= TASK PROMPT =
Copy the material from the line with "Where should I click to: Focus" up to and including the line with "Action: click(193, 120)", swapping "input field" for "text box" and leaving everything else the same.

>> begin RECORDS FOR THE TASK

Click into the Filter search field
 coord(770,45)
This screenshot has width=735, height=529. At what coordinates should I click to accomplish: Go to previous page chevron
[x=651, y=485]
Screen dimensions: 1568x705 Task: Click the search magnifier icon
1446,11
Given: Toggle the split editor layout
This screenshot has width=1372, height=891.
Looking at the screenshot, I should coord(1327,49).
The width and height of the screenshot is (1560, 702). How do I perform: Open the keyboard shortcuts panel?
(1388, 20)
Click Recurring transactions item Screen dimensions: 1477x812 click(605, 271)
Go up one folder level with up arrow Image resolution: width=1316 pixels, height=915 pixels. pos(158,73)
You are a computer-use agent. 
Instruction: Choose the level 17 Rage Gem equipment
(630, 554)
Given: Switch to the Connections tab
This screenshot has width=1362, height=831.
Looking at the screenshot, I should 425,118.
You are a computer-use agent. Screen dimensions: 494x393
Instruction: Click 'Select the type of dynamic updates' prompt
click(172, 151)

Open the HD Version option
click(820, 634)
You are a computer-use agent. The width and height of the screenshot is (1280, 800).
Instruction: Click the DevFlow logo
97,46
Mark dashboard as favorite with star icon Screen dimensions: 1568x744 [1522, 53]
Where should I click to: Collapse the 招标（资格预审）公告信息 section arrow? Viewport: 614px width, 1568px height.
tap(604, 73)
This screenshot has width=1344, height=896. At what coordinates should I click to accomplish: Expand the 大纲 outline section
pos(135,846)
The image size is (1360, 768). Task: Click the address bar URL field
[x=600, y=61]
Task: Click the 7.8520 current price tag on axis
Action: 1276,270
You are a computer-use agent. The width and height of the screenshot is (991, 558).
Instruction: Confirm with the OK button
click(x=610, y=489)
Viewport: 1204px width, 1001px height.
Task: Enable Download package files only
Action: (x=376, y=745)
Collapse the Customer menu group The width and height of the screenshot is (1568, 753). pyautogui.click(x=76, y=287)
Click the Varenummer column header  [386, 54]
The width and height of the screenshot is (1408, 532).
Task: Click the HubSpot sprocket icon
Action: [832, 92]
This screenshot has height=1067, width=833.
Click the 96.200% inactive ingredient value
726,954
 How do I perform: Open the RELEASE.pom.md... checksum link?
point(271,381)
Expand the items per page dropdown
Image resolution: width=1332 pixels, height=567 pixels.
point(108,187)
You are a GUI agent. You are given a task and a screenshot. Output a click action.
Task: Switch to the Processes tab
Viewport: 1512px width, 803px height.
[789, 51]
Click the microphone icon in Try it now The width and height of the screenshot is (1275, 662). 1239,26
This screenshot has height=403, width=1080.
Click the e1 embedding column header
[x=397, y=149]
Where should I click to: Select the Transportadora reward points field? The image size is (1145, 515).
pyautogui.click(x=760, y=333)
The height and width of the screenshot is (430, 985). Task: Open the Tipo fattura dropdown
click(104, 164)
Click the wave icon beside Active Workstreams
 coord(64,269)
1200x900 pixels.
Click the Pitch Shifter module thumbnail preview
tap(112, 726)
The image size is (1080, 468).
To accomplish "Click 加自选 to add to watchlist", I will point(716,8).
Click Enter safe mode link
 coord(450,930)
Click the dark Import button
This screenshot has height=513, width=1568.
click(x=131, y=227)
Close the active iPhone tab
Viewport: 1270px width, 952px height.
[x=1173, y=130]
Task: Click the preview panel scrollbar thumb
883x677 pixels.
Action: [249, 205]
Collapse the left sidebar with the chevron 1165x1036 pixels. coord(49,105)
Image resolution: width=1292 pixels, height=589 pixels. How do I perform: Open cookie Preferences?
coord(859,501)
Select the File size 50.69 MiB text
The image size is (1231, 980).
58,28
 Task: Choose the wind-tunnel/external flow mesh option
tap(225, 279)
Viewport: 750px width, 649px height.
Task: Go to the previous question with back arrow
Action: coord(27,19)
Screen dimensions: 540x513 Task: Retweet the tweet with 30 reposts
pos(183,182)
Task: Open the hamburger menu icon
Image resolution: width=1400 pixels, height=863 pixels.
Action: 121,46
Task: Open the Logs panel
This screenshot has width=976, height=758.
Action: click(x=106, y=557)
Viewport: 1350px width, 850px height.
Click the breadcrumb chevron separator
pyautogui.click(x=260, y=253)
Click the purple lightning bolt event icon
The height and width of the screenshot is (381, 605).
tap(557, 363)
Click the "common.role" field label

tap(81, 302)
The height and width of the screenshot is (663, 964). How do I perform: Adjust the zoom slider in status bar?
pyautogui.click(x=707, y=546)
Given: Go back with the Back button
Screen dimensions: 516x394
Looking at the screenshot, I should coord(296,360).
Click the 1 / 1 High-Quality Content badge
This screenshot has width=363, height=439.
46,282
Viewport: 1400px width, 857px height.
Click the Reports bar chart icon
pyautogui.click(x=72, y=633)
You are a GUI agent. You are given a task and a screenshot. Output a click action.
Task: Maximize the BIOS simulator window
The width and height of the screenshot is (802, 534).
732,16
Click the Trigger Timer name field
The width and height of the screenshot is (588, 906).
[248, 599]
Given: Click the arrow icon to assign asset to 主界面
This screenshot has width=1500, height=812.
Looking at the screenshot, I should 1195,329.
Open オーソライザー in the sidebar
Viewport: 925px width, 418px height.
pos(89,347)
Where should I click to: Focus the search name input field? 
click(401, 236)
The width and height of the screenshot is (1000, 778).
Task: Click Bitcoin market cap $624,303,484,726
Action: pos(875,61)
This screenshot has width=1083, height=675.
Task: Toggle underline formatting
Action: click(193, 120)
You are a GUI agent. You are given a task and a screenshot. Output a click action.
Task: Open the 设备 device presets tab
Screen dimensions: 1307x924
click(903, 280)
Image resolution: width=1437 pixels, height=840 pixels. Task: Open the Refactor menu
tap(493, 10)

>> end RECORDS FOR THE TASK

= EXERCISE RESULT =
Where should I click to: Focus the search name text box? 
click(401, 236)
The width and height of the screenshot is (1000, 778).
Task: Click Bitcoin market cap $624,303,484,726
Action: pos(875,61)
This screenshot has width=1083, height=675.
Task: Toggle underline formatting
Action: click(193, 120)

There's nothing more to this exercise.